Rick has several methods of teaching people. Coming from the line himself, and knowing the work intricately itself, he understands that just telling someone this or that verbally does not usually ground a new understanding or build a good habit.
Many times while helping his people “get out of the hole” (when they’re behind takt time, catching up) he will complete the remaining portion of the job himself if there is time and ask the person he’s working with to watch his hands as he does the work. Sometimes he will do the rest of the job and have the person redo just that area where they made a mistake. They will concentrate on the area where they damaged a part or forgot to include something.

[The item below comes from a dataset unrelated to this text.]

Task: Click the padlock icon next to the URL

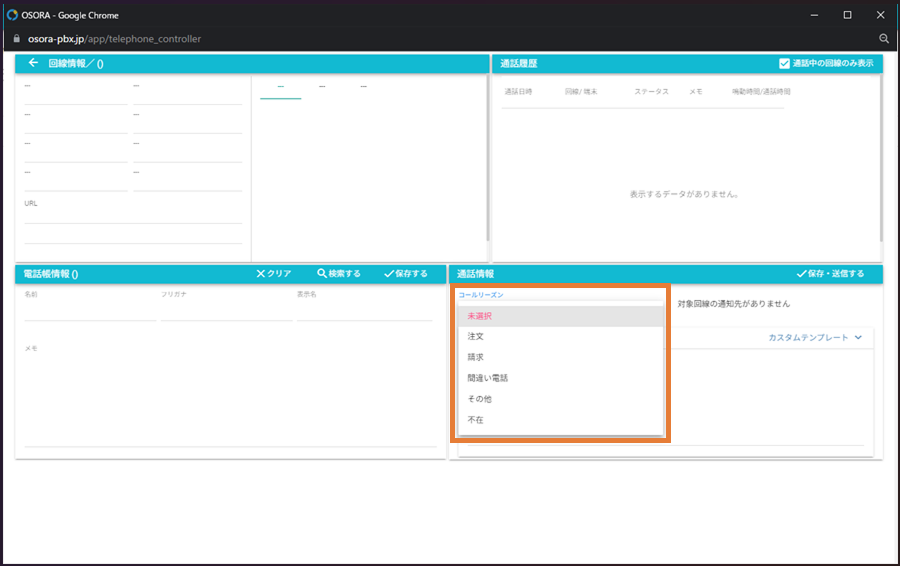Action: click(16, 38)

Rick realizes that writing Standardized Work sheets, initially teaching a job, and giving instruction on how and when to pull an Andon cord is just gets people out of the starting gate. Doing work with full attention and being willing to be coached on where you have/need growth potential is necessary for a true learning to occur. Rick learns from his people as well, then leverages that experience in order to become a better coach.
Case in point. Vince (a new team member) is loading gas tanks into the truck frame and securing them with a torque gun and fail safe monitor to verify said torque. Vince then adds a tank shield with a regular air gun. The work is about 75 seconds of the Takt Time (90 sec) with the remainder going to part and tool selection with some walk. Vince struggles to keep up and falls behind on every 10 jobs (he has about 30 plus cord pulls a shift).

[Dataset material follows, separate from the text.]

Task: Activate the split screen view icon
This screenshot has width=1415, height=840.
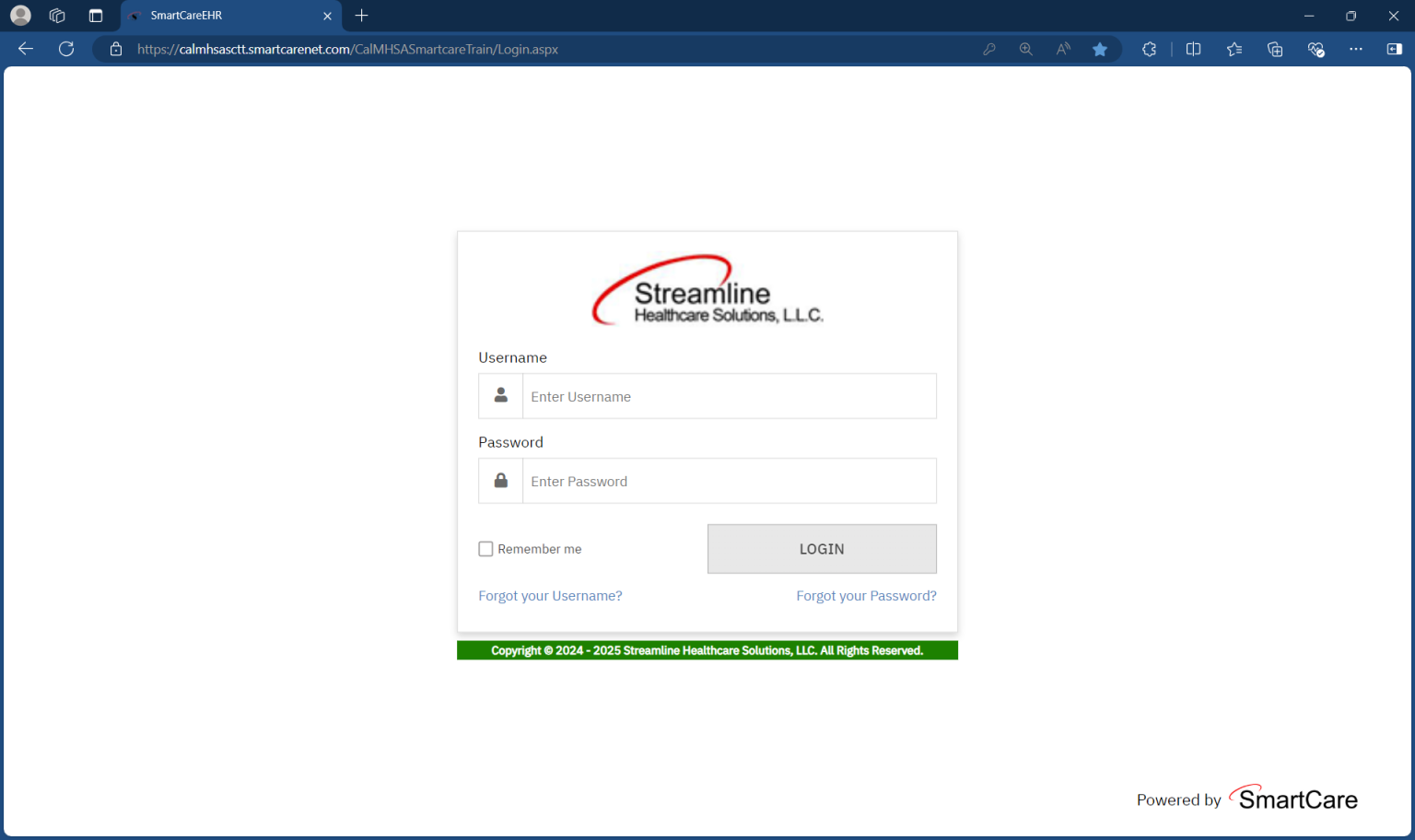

Rick observes Vince’s physical motion as he does the job. The “behind condition” is caused when Vince initially grasps the tools—how he orients them toward the bolt holes while over the frame. There are 12 bolt tightening tasks, so extra motion in such a short Takt time creates a severe time loss. He also notices Vince placing his feet at an odd position on the floor, which in-turn affects his body position to shoot a good bolt torque—Vince has to redo many bolt shots to make a good torque.

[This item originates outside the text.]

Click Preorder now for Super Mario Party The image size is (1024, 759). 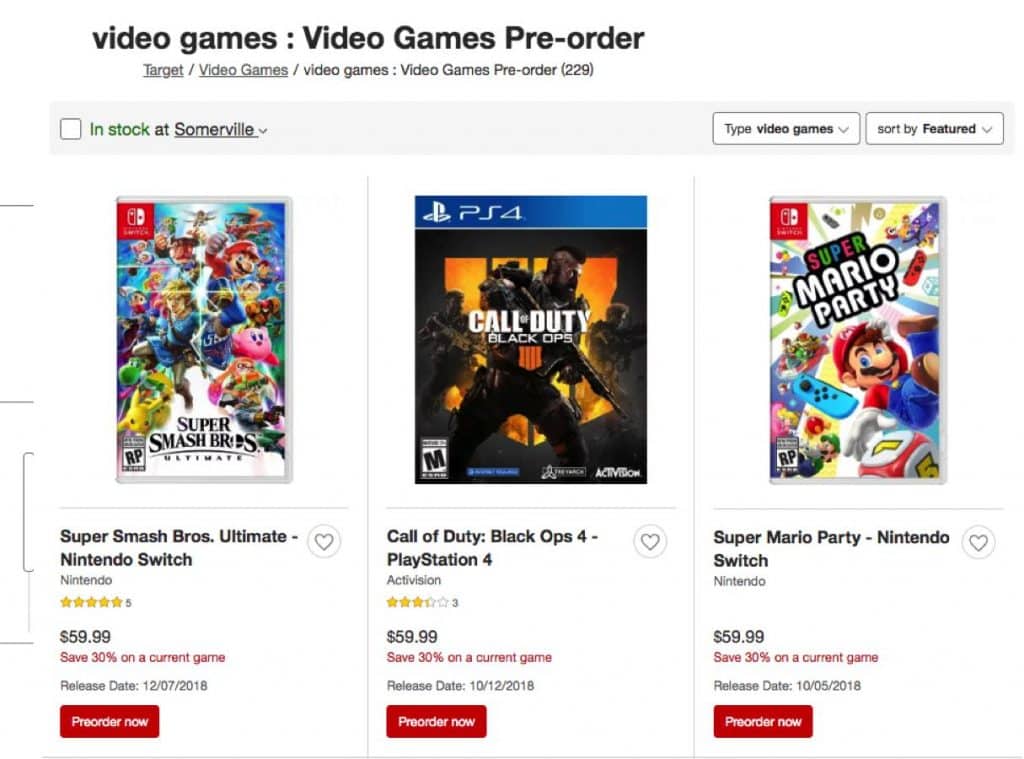762,721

Rick does the job several times himself showing Vince the correct standard position of the torque gun to the bolt hole location, and how his hand should move the tool. He has Vince try this himself for several jobs. Then Rick shows Vince how to place his feet (for his tall body) closer to the frame and in a good posture angle to make running the bolts effortless, maintaining quality. Vince repeats what Rick demonstrates. Rick did not say, “Hey you’re doing this wrong,” or just tell Vince “Do it this way.” What Rick did do is carefully study the cause of the “getting behind” or “losing time” effect. Then he asked Vince to observe how the Work could be done easier and with better quality. Vince now can go home with half the stress on his body and mind. As for Rick, he gets a break from all the repairs and the line has less downtime.
What’s the key idea here? A leader leads by doing, not just saying something. And when a leader does need to say something (about the Work), he finds several ways to communicate a message so the receiver can make it his or her own via application.